# Raw data
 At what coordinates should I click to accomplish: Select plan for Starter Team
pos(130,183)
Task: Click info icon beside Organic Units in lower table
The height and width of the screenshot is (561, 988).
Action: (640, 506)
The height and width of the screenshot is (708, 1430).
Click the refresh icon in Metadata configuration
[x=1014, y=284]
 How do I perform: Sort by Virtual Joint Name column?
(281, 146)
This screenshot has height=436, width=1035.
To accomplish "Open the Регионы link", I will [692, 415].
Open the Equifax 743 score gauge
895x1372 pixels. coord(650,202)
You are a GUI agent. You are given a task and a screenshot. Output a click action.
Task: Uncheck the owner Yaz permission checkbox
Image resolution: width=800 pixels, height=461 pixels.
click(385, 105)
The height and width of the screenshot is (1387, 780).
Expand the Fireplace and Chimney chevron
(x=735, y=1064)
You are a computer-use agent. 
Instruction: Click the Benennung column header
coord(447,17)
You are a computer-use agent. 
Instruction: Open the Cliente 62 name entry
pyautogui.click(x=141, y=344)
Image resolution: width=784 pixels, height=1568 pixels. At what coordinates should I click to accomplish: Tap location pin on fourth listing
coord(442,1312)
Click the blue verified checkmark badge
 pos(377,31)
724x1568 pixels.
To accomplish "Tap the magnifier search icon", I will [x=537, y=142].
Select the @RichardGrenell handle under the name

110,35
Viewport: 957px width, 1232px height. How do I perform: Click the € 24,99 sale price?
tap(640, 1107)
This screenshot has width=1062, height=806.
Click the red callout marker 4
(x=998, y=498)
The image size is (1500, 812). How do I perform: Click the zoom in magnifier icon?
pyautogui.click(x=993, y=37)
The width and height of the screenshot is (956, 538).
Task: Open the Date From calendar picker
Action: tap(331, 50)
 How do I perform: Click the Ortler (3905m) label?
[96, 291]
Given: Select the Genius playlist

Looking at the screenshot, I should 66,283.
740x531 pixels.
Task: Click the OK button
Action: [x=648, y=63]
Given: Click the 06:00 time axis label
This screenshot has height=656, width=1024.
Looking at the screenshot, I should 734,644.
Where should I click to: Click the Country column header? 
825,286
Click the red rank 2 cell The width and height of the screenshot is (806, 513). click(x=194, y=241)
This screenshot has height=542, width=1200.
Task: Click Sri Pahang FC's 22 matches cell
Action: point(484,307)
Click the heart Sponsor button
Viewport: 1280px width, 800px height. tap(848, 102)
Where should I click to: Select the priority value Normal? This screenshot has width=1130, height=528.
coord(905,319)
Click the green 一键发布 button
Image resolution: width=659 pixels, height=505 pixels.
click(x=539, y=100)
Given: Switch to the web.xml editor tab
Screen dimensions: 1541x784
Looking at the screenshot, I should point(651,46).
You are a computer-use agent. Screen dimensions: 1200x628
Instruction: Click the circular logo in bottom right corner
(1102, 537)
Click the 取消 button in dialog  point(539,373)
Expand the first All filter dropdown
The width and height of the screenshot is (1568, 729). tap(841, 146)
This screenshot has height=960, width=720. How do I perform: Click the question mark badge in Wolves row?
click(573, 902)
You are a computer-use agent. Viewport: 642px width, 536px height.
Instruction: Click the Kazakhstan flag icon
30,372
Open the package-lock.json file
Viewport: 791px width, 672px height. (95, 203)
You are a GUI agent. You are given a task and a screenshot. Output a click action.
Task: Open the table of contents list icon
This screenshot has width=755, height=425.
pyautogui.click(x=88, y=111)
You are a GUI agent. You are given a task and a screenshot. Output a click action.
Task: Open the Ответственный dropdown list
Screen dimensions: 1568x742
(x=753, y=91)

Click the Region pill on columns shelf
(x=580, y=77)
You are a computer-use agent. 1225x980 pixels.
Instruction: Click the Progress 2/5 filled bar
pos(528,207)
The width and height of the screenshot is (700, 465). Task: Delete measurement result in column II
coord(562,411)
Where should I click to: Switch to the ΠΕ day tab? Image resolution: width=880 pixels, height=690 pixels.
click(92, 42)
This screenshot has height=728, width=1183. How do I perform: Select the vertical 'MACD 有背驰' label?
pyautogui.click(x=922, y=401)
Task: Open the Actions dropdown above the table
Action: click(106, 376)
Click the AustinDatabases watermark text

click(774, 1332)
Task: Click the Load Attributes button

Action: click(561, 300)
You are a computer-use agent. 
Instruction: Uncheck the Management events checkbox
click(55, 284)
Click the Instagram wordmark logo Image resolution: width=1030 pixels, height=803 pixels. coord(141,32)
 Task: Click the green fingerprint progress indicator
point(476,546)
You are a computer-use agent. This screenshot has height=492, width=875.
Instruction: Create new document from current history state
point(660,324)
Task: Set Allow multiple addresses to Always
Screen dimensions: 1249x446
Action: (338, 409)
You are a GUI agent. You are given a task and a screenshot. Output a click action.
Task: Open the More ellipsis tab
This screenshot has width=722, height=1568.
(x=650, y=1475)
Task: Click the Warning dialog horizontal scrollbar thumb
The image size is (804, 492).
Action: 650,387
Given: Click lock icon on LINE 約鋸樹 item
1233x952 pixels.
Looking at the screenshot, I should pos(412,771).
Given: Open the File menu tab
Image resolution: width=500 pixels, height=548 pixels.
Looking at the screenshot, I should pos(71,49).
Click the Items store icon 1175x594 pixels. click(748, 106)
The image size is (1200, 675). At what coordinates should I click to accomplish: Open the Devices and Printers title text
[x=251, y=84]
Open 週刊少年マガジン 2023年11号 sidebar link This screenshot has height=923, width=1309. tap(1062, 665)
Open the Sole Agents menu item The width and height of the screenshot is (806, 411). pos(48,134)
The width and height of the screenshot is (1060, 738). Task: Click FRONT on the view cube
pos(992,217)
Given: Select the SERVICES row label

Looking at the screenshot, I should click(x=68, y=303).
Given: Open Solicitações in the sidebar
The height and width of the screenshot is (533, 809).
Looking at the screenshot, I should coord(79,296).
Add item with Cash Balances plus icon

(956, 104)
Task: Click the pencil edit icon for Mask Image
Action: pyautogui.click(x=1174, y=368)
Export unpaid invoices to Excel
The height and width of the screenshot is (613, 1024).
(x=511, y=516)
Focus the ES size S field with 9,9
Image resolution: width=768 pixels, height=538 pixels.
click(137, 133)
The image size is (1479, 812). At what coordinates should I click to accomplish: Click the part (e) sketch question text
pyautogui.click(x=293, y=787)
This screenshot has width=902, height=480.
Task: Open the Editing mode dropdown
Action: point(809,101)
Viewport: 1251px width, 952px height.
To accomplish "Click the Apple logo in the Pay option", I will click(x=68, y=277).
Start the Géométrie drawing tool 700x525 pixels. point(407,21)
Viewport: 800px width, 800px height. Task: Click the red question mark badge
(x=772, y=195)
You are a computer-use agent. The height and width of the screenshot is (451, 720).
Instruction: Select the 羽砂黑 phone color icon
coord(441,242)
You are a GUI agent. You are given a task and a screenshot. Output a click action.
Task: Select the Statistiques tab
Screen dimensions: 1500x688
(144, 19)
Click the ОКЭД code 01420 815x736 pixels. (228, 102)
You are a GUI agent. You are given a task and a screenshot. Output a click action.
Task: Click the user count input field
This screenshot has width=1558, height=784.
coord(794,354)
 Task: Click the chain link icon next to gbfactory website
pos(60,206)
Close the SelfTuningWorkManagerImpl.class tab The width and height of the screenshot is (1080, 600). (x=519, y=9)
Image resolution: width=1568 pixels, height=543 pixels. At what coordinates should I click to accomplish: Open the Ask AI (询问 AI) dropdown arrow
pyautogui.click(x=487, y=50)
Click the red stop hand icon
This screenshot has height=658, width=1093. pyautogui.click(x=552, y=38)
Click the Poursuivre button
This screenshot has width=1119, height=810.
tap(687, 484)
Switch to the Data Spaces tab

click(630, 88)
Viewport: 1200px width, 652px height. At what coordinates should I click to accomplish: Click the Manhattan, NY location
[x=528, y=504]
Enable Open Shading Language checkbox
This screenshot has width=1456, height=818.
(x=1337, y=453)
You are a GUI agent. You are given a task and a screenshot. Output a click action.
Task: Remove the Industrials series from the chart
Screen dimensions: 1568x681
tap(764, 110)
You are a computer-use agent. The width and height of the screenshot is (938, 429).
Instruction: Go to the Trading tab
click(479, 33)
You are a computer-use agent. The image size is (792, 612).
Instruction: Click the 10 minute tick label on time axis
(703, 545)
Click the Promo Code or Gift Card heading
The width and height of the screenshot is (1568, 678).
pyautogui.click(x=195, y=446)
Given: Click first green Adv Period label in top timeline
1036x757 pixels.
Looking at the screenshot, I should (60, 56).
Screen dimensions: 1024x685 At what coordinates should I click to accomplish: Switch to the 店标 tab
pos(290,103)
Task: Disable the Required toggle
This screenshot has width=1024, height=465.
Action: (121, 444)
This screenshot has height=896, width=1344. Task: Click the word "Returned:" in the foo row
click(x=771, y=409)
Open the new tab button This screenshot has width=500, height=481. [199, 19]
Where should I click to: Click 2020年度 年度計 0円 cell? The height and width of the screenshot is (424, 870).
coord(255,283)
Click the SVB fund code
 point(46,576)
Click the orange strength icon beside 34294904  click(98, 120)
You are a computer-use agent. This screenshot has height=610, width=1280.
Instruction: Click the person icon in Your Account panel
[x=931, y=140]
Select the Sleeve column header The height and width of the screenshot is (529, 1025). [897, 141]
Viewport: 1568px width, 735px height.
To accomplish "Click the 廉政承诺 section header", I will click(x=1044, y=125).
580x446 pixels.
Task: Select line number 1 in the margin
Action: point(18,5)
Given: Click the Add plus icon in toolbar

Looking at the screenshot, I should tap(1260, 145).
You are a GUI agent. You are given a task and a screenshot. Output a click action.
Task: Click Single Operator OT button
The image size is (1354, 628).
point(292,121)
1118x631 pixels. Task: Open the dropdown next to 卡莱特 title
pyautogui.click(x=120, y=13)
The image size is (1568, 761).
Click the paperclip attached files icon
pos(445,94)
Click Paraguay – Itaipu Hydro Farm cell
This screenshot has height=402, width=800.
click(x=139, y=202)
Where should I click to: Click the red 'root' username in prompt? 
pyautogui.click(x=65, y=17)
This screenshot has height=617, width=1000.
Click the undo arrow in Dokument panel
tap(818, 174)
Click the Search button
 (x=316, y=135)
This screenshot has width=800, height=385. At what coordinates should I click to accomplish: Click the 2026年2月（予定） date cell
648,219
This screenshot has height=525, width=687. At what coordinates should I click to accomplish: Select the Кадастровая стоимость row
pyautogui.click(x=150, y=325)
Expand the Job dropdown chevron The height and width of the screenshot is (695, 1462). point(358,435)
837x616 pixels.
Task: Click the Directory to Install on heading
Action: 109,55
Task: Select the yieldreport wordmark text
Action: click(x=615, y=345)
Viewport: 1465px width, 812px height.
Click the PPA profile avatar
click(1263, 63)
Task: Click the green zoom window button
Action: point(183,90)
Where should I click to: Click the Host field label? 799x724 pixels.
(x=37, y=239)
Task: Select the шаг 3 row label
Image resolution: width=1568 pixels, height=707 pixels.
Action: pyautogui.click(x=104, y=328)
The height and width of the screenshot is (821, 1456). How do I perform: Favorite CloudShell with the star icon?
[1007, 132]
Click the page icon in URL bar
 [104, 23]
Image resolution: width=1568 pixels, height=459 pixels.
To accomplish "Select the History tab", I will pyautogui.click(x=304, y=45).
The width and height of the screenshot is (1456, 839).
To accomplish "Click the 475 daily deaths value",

# Exercise objective
The answer must consist of every line from the records above that holds "computer".

# Exercise solution
You are a computer-use agent. 
You are a computer-use agent. 
You are a computer-use agent. Screen dimensions: 1200x628
You are a computer-use agent. Viewport: 642px width, 536px height.
You are a computer-use agent. 1225x980 pixels.
You are a computer-use agent. 
You are a computer-use agent. This screenshot has height=492, width=875.
You are a computer-use agent. The height and width of the screenshot is (451, 720).
You are a computer-use agent. The width and height of the screenshot is (938, 429).
You are a computer-use agent. The image size is (792, 612).
You are a computer-use agent. This screenshot has height=610, width=1280.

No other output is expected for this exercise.